BEGIN

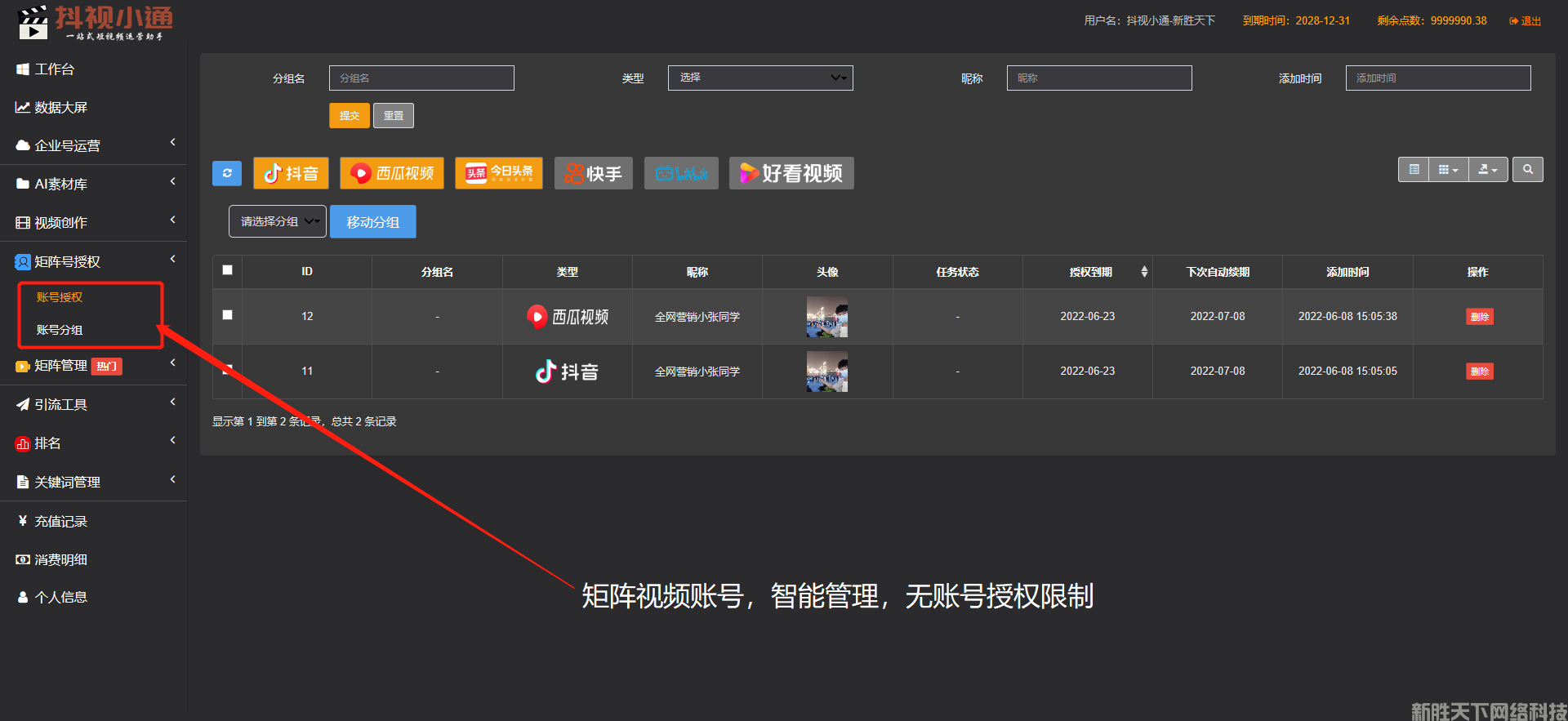Filter accounts by 快手 platform
Image resolution: width=1568 pixels, height=721 pixels.
[594, 173]
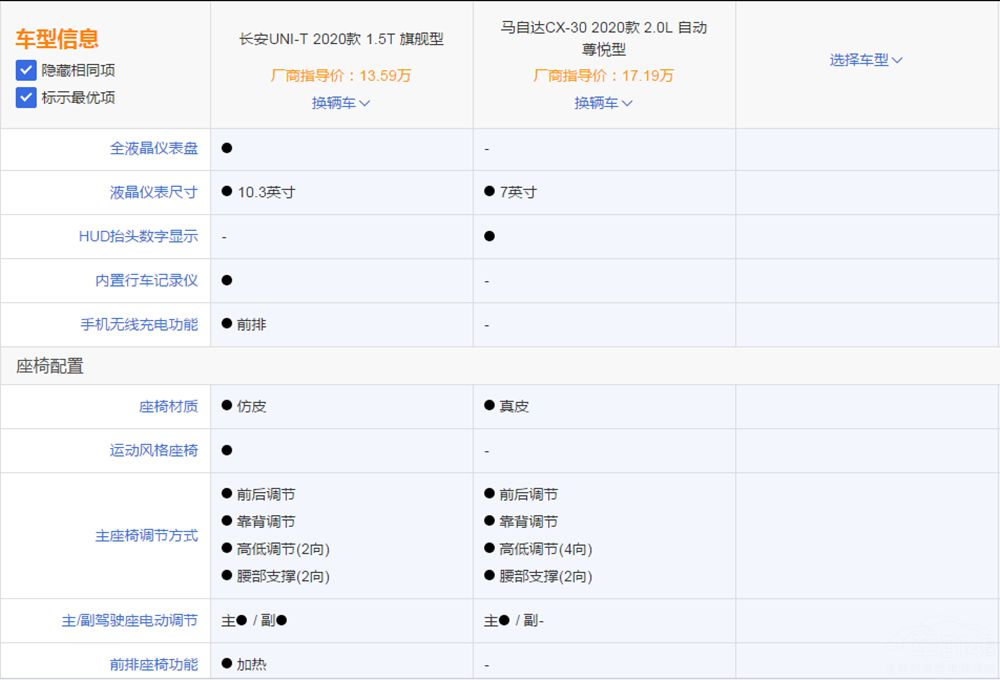Open 换辆车 dropdown under 马自达CX-30
The height and width of the screenshot is (680, 1000).
604,103
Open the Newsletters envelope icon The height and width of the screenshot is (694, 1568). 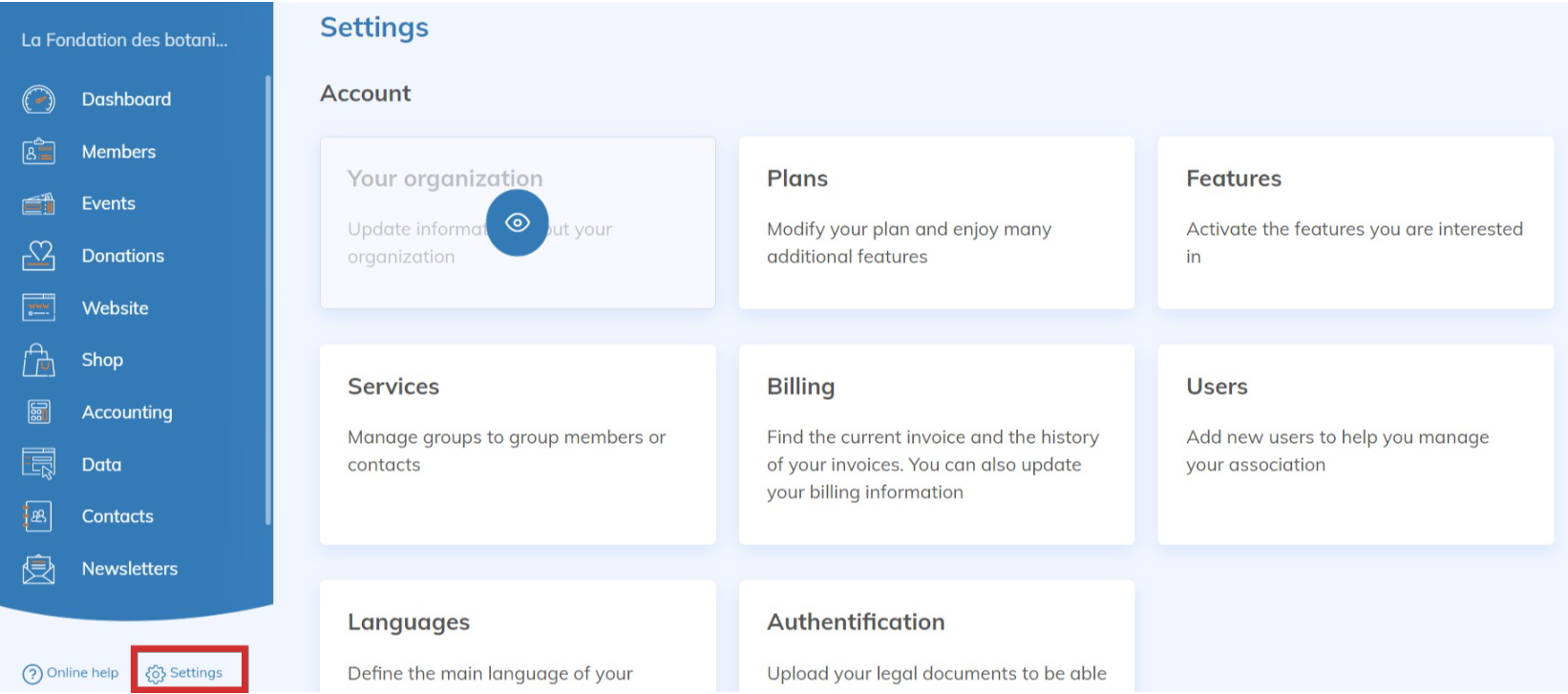(38, 569)
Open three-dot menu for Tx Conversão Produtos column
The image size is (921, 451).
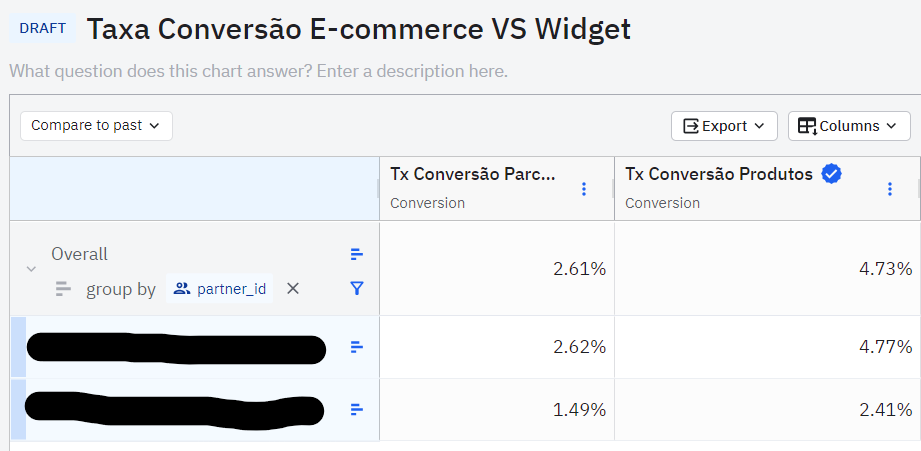click(x=889, y=189)
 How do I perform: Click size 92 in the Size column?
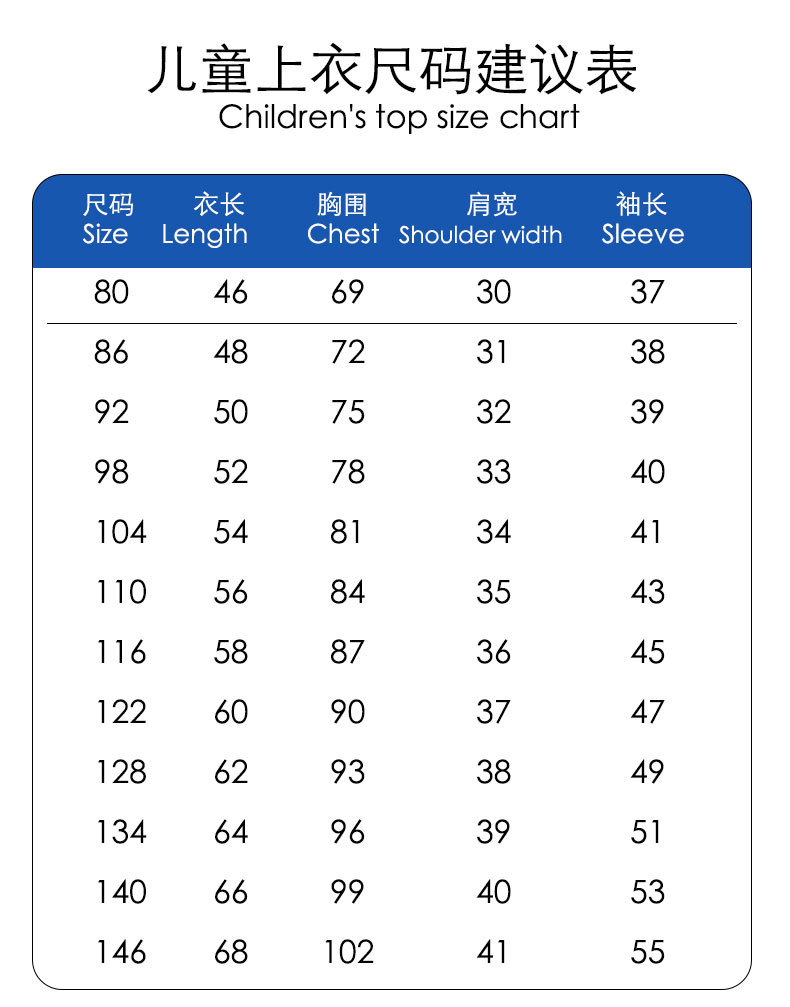coord(111,412)
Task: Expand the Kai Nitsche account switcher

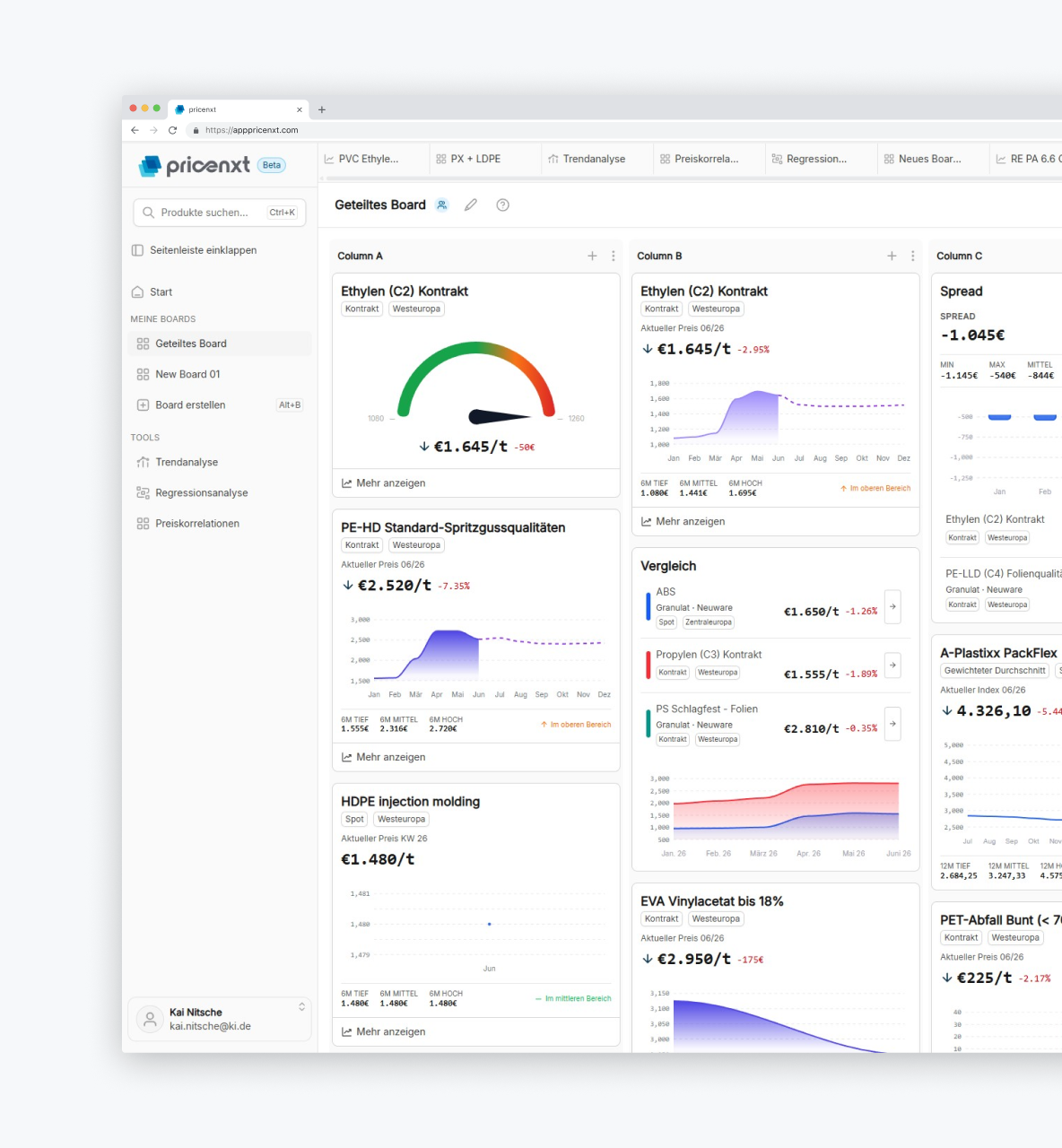Action: click(x=301, y=1006)
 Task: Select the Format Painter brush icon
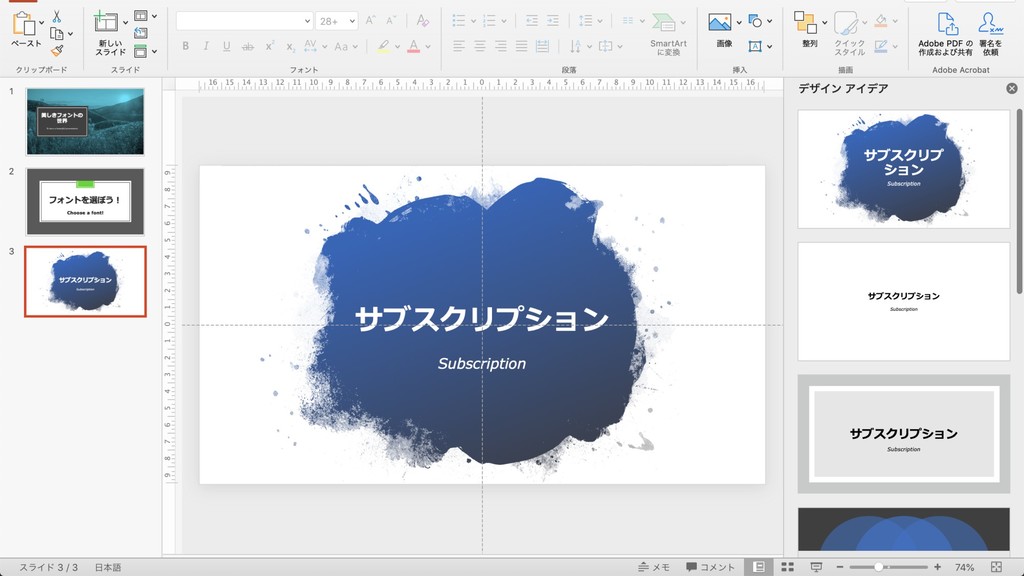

END

What needs to be done:
Copy out each line of the items above that contains the string "Task". Letter case counts.

Answer to this exercise:
Task: Expand the Kai Nitsche account switcher
 Task: Select the Format Painter brush icon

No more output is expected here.